_WORK TO COMPLETE_.
Reproduce exactly, with no other output, every line of the data below from the line containing "Viewport: 720px width, 1076px height." to the end, inclusive.

☆ ☆ ☆ ☆

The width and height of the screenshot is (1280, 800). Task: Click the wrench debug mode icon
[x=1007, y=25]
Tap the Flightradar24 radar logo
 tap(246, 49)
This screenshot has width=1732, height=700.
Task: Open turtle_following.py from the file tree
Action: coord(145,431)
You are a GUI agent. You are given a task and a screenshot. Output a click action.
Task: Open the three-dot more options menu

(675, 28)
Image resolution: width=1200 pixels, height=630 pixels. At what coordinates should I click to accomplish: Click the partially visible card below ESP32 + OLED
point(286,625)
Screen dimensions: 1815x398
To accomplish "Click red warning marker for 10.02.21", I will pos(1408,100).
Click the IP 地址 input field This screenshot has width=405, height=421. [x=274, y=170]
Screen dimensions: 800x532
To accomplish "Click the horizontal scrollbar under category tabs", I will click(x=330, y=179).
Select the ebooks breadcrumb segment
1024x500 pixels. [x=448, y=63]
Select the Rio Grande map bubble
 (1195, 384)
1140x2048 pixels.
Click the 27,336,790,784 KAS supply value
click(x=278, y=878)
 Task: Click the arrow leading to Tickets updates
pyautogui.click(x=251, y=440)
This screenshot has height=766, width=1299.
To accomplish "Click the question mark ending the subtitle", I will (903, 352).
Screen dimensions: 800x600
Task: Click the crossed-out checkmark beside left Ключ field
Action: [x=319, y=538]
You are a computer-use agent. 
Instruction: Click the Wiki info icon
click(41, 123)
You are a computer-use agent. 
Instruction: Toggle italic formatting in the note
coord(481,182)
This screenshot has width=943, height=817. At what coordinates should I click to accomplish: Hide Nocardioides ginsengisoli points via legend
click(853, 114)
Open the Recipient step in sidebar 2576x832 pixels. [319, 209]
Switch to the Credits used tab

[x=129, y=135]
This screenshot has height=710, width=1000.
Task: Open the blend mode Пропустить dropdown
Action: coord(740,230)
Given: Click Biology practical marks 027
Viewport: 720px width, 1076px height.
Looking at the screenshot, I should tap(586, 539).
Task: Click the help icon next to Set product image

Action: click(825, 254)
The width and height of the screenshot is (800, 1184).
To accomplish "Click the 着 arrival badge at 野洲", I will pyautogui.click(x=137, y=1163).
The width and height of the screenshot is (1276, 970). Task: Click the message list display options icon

☆ ☆ ☆ ☆

_YOUR SOLUTION_.
Viewport: 720px width, 1076px height.
Looking at the screenshot, I should tap(586, 539).
Task: Click the help icon next to Set product image

Action: click(825, 254)
The width and height of the screenshot is (800, 1184).
To accomplish "Click the 着 arrival badge at 野洲", I will pyautogui.click(x=137, y=1163).
The width and height of the screenshot is (1276, 970). Task: Click the message list display options icon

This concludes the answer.